PASSAGE ::
BEGIN

Thanks.

Tim Ward

-----Original Message-----
From: Matthias J. Sax <matth...@confluent.io>
Sent: 13 August 2019 08:23
To: users@kafka.apache.org
Subject: Re: How do I tell Kafka Streams not to repartition?

Atm, it's not possible to tell Kafka Streams that repartitioning is not
necessary after a key-changing operation at DSL level.

I personally think it would be a good improvement to add this
functionality. It's not the first time somebody asked for it. Feel free
to create a JIRA (and maybe even contribute :) -- note, that we would
need a KIP for this).


The only alternative you have currently, is to not use
`groupByKey().aggregate()`, but `transformValues()` (or similar) and
implement the aggregation manually.


-Matthias


On 8/12/19 1:25 AM, Tim Ward wrote:
> I'm using groupByKey, and it causes repartitioning.
>
> I suppose I could aggregate by parent ID, if the data structure into which I 
> aggregate by parent ID is itself a map from child ID to what I'm really 
> wanting to aggregate - is that what you had in mind? - I think it would work!

END

INFORMATION PROVIDED ::

BEGIN

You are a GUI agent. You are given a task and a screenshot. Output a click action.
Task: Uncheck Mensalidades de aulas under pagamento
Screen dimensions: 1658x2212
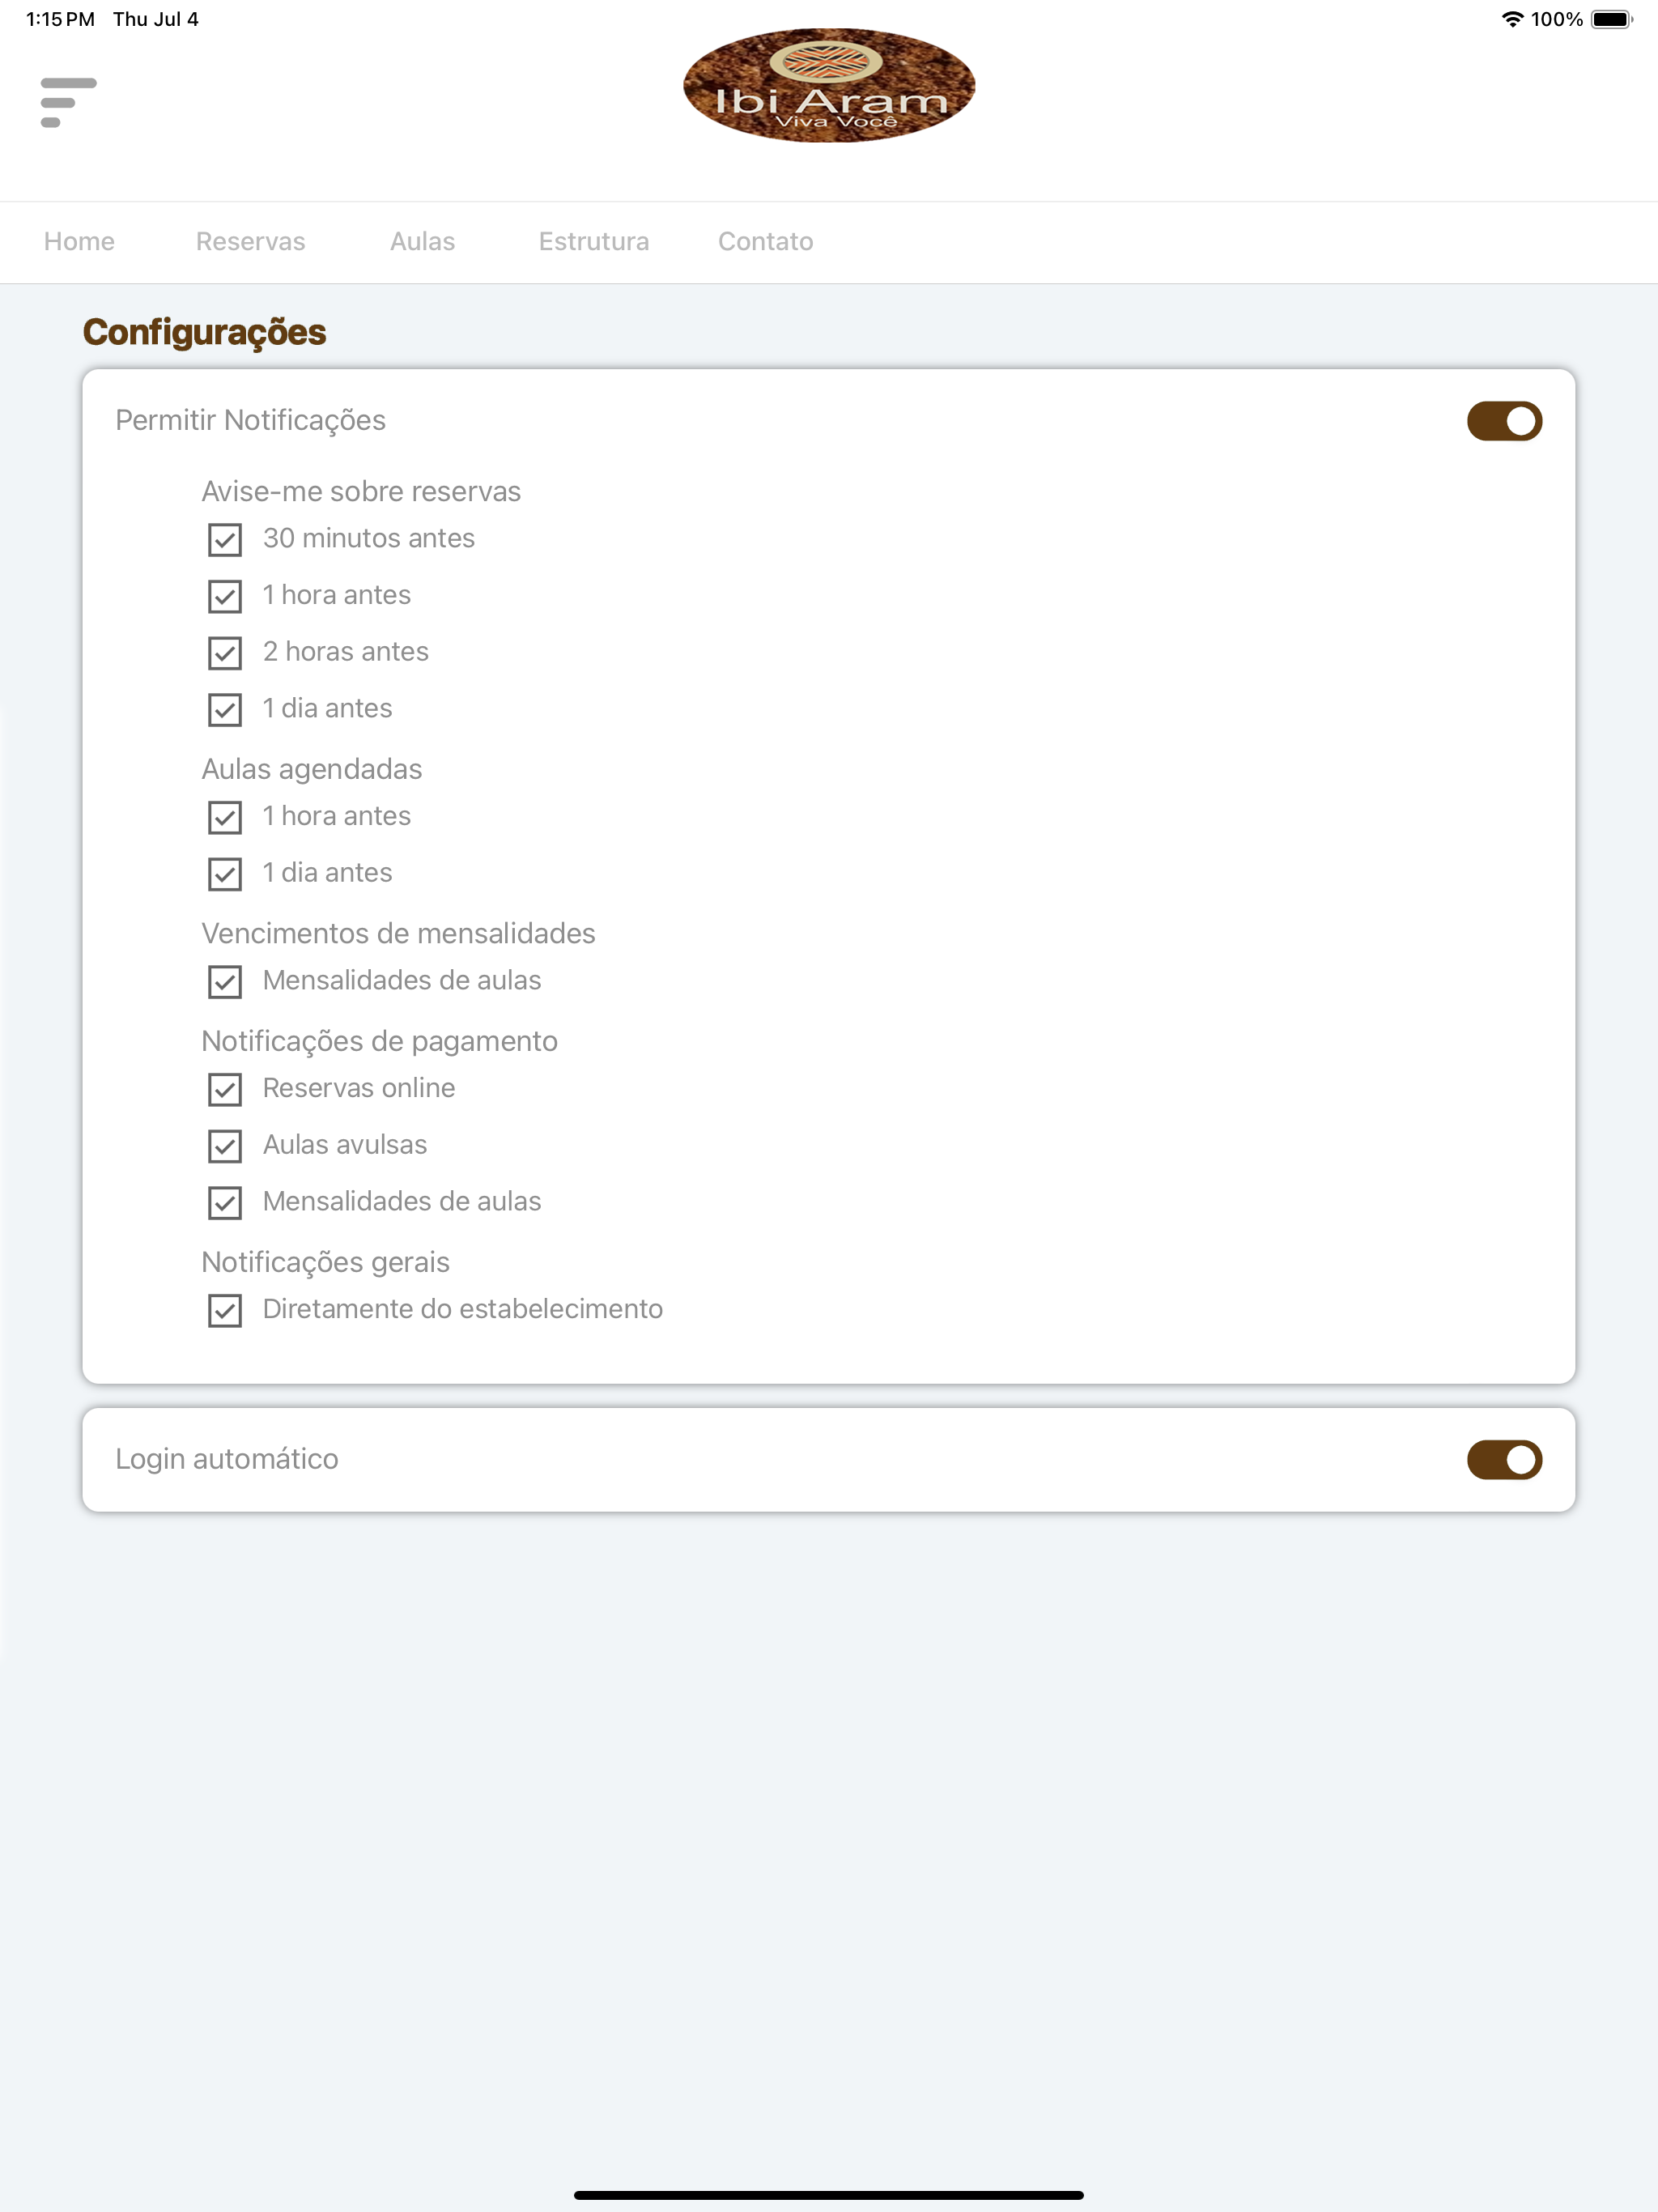point(225,1203)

END

THE TASKS ::
• 1. Summarize the Kafka Streams repartitioning thread in three sentences.
• 2. Carry on with the Kafka Streams repartitioning thread from the point where it ends.

RESULTS OF THE EXERCISE ::
• 1. Tim Ward reports that groupByKey causes repartitioning. He suggests aggregating by parent ID into a map from child ID to the values he actually wants to aggregate. Matthias J. Sax replies that Kafka Streams currently has no DSL-level way to declare that repartitioning is unnecessary after a key-changing operation, which he considers a worthwhile improvement that would require a KIP, and that the only present alternative is to implement the aggregation manually with `transformValues()` or similar instead of `groupByKey().aggregate()`.

• 2.
>
> Give or take a problem I've discovered with persistence following a crash in 
> the middle of aggregation, which I'll post separately.
>
> Tim Ward
>
> -----Original Message-----
> From: Boyang Chen <reluctanthero...@gmail.com>
> Sent: 09 August 2019 23:31
> To: users@kafka.apache.org
> Subject: Re: How do I tell Kafka Streams not to repartition?
>
> In case I'm not making myself clear, any operation that changes the record
> key will result in repartition. Since you don't want that, you shall choose
> to call groupByKey afterwards and aggregation will happen on `parent id`
> level.
>
> On Fri, Aug 9, 2019 at 3:27 PM Boyang Chen <reluctanthero...@gmail.com>
> wrote:
>
>> Hey Tim,
>>
>> I think the functionality you need is groupByKey() which avoids
>> repartitioning, feel free to check it out here:
>> https://docs.confluent.io/current/streams/developer-guide/dsl-api.html#aggregating.
>> Recommend you to read the whole thing but feel free just to search
>> `groupByKey`.
>>
>> On Fri, Aug 9, 2019 at 7:14 AM Tim Ward <tim.w...@origamienergy.com>
>> wrote:
>>
>>> I've got an input topic which is keyed by "parent ID". Each message
>>> contains multiple items of data, each for a different "child ID".
>>>
>>> To process these items separately I flatMapValues() the stream to make a
>>> new stream of the inner items of data, keyed by "child ID".
>>>
>>> Now, because I've changed the key, Kafka Streams thinks a repartition is
>>> needed. But in fact it isn't, because all the inner items for a particular
>>> "child ID" will be contained within messages keyed with the same "parent
>>> ID".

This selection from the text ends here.